The Reserve Bank of India left the repo rate unchanged at 4% in its monetary policy committee meeting. The MPC maintains an accommodative stance. This was the second MPC meeting of the financial year 2021-22. The repo rate has remained at 4% since the April 2019 MPC meeting.

Other quick highlights:

  • The RBI aims to maintain the inflation rate between 2 to 6%.
  • The reverse repo rate also stands unchanged at 3.35%.
  • The members of the MPC voted unanimously in favour of the decision.
  • The marginal standing facility (MSF) rate and the Bank Rate are at 4.25%.
  • The RBI is maintaining the accommodative stance since February 2019 MPC meeting. 

The meeting lasted for three days, between June 2 and 4, 2021. Mr Shaktikanta Das headed the panel with other members: Dr Shashanka Bhide, Dr Ashima Goyal, Prof. Jayanth R. Varma, Dr Mridul K. Saggar and Dr Michael Debabrata Patra.

What is Monetary Policy Committee(MPC)?

MPC is a six-member panel that assesses the condition of macroeconomic situations. On the final day of the MPC meeting, the MPC decides upon various factors for the economy and issues for the public.

What is meant by an accommodative stance?

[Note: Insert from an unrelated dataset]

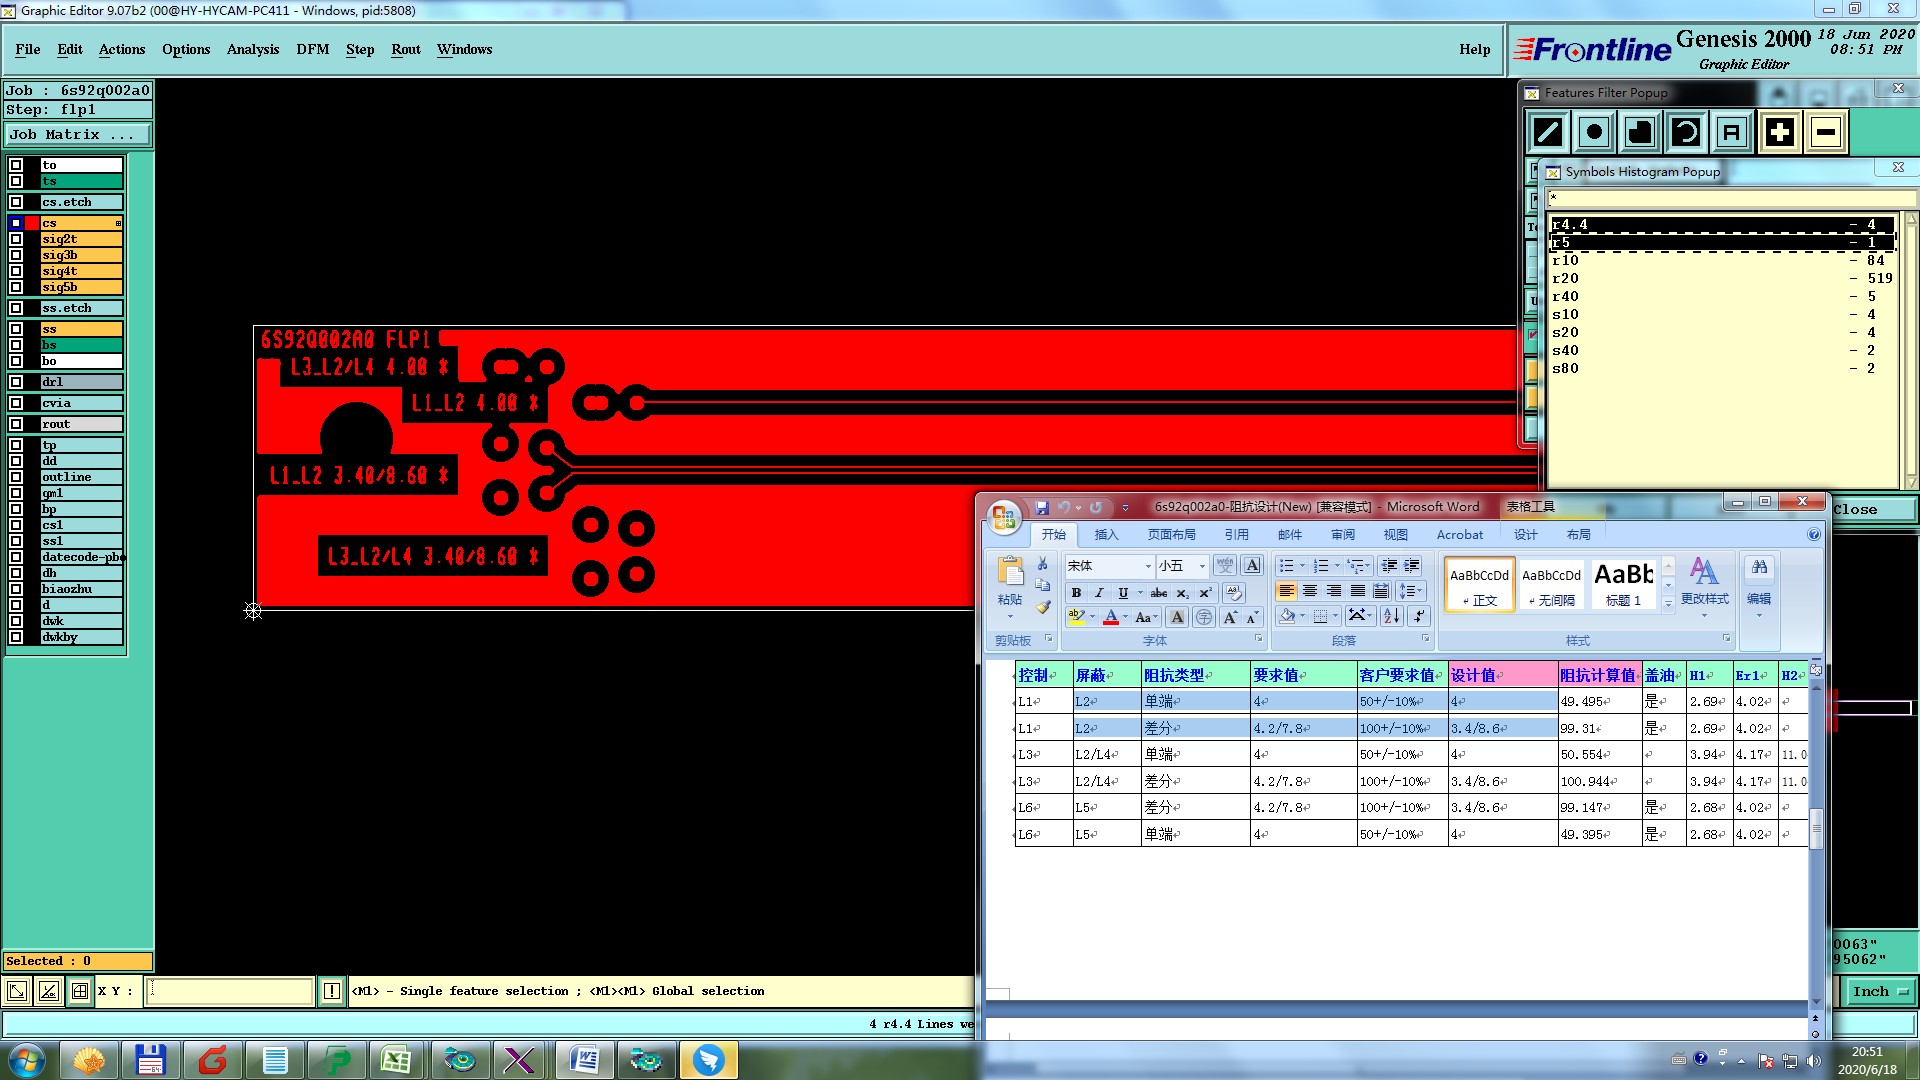Click the red cs layer color swatch
The height and width of the screenshot is (1080, 1920).
[32, 223]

An accommodative stance means that there is room for lowering interest rates in the future to revive growth and demand in the economy.

The MPC has decided to continue with this stance till India can tackle the impact of the global pandemic on our domestic economy. This has to be done to ensure that inflation remains within RBI’s 2-6% target band.

Why Did RBI Not Change The Policy Rates?

India’s GDP for FY21 contracted at -.7.3%. While signs of a normal southwest monsoon and global recovery momentum may support domestic economic activity, the spread of covid-19 infection in rural and urban areas continue to pose risks.

The lowering of inflation in April was a relief, but rising fuel prices may adversely impact the coming days. Inflation, measured by the consumer price index (CPI), eased to 4.29% in April 2021. This is lower than 5.52% in March 2021.

Keeping such factors in mind, MPC was of the view that the economy requires policy support.

Policy Rates
Repo Rate 4%
Reverse Repo Rate 3.35%
Marginal Standing Facility 4.25%
Bank Rate 4.25%

What does this mean for you?

MPC maintaining the repo rates at 4% means that the rate at which banks borrow money from the central bank remains as is. Generally, when RBI lowers the repo rate, commercial banks are supposed to lower the interest rates they offer on loans given to you.

Interest rates are decided in consonance with the inflation in the economy. 

Terms to Know

Repo Rate

Repo rate is the rate at which banks borrow money from the RBI.

Reverse Repo Rate

The reverse repo rate is the rate at which the RBI borrows money from banks.

Marginal Standing Facility

MSF is the rate at which banks borrow overnight funds from the RBI. This window has been created for the banks if there is an emergency when inter-bank liquidity dries up and overnight interest rates are volatile. The rate is higher than the repo rate.

Bank Rate

Bank rate is the rate at which RBI lends money to commercial banks without any security.

MPC’s Outlook on Growth and Inflation

In the coming few days, RBI is expecting a pretty uncertain roadmap for India’s inflation levels. While Rising fuel prices and continuing high state taxes on fuel will increase inflation levels, there are multiple factors like a normal forecast for monsoon and declining infections that may keep price levels in check. RBI expects CPI to be at 5.1% during the financial year 2021-22.

RBI expects India to grow at 9.5% during FY21-22. Keeping in mind demand, both rural and urban, may revive with vaccination drives and covid-compatible business models and global recovery’s support to the export sector. The central bank expects that “normal” economic activity may pick up.